Hello, this is Mingqiu Sun.

I have my colleague, Andrew Brown with me.

Today, we're gonna talk about WASI-NN, stand for WebAssembly System Interface for Neural Network.

Let's talk about what is WASI?

WASI stand for WebAssembly System Interface.

It's a subgroup of the WebAssembly CG, and we are the official group to define WASI API. And here the GitHub repo, and we have a video meeting biweekly.

WASI is using Witx to defined interface.

So let me talk about some background information about Bytecode Alliance.

So this is an open source community that we're dedicated to create a secure new software foundation, building on top of such standard as web assembly, and WASI.

Mozilla, Fastly, Intel and RedHat are the founding members.

Currently, we have three major engagement with that organization.

We contribute a small footprint web assembly implementation coder or WebAssembly Micro Runtime.

We are responsible for SIMD implementation in Wasmtime, and we are driving this WASI Neural Network interface definition and the POC.

So those are the three major activity we are engaged with.

And today, we're gonna talk about the WASI-NN.

So let's talk about why we are talking about this.

What's the motivation behind WASI neural network?

So, in a typical use scenario for machine learning, trained model need to be deployed on a wide variety of devices with different architecture and operating systems.

So, web assembly is a perfect format for this kind of deployment because it's platform independent.

So why WASI?

Why not doing machine learning completely inside web assembly?

So the main reason is that machine learning typically require a special hardware support in order to be high performance.

You know, for example, for CPU, typically, the AVX512 to have extremely good performance and similarly you might need a GPU, TPU for hardware acceleration.

So machine learning is still evolving rapidly and there was like a new operation and a new network topology emerging continuously.

So it makes sense to have a system interface that connect with a special implementation of those topology or new operations outside a web assembly domain.

So here a few design considerations.

We are focusing on more, what's called a model loader API first, because you know, inferencing is by quantity, it's a vast majority of our machine learning use cases.

And that's the reason that it's our initial focus and we plan to add training part later on.

Secondly it's a simpler API with excellent IP protection.

So you don't need to expose the internal details about your machine learning model through this API.

And it was inspired by the WebNN effort and they have very similar model loader API.

And then, we had the joint review with them.

So, our intention is to make this API framework and the model format agnostic, and then we expect that it will be supported on a wide variety of devices, such as CPU, GPU, FPGA, and TPU.

So next slide.

We're gonna turn over to my colleague, Andrew, to cover the actual API definition.

Hi, so the proposed WASI-NN interface is available at this link.

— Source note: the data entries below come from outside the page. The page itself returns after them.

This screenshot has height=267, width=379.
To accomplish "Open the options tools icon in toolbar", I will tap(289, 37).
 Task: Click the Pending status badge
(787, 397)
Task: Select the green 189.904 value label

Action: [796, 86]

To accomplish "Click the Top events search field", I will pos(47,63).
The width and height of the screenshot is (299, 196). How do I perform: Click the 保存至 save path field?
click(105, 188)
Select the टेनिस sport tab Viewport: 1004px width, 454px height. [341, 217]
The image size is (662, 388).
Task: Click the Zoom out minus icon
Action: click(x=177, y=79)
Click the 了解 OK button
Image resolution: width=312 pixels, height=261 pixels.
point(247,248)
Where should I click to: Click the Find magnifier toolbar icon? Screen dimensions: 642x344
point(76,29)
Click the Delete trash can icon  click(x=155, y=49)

If you see some of the examples from this slide, you'll see that it specifies a way to describe tensors, a way to load models, and a way to execute inference requests using those tensors and the loaded models.

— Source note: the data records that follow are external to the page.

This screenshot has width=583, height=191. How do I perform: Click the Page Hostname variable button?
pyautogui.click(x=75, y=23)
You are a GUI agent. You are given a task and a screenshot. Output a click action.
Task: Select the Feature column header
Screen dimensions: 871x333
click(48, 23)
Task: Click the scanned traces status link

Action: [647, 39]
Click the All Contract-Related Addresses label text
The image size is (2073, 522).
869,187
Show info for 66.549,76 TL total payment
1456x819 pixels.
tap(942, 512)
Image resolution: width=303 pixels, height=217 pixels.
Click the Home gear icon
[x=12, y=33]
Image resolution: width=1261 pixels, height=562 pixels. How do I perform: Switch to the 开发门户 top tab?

The proposal does not yet include a mechanism for training models.

And also notable is it doesn't specify the encoding of the model.

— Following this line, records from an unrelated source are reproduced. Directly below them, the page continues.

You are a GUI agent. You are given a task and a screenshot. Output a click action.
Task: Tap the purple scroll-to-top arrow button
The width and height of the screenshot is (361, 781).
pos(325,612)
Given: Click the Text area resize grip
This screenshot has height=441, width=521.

And so, that model format is opaque at the WASI-NN interface level.

That means that the implementation of WASI-NN, what's in the, for example, WebAssembly runtime would have to understand the model format in order to perform the inference.

What you're looking at here is a sort of simple architecture diagram of a POC that we're attempting, that we're looking at in Wasmtime.

Once complete, what you'll be able to do is take user application code and a WASI-NN header, and compile that to a WASM file.

If you combine that with a trained model, potentially converted using OpenVINO's model optimizer, you can hand those over to Wasmtime and Wasmtime will be able to execute the WASM file using the model file to perform inference.

And the path we're taking right now is to implement the WASI-NN interface using OpenVINO, which would allow us to perform inference on a variety of different hardware.

Back to you, Mingqiu.


So call for action.

So this is still like an early stage of proposal.

We would like to welcome your input on this proposal to engage us in the WASI community.

This is early stage, as I said, and it's easy to change if you see anything you don't like.

Thank you very much.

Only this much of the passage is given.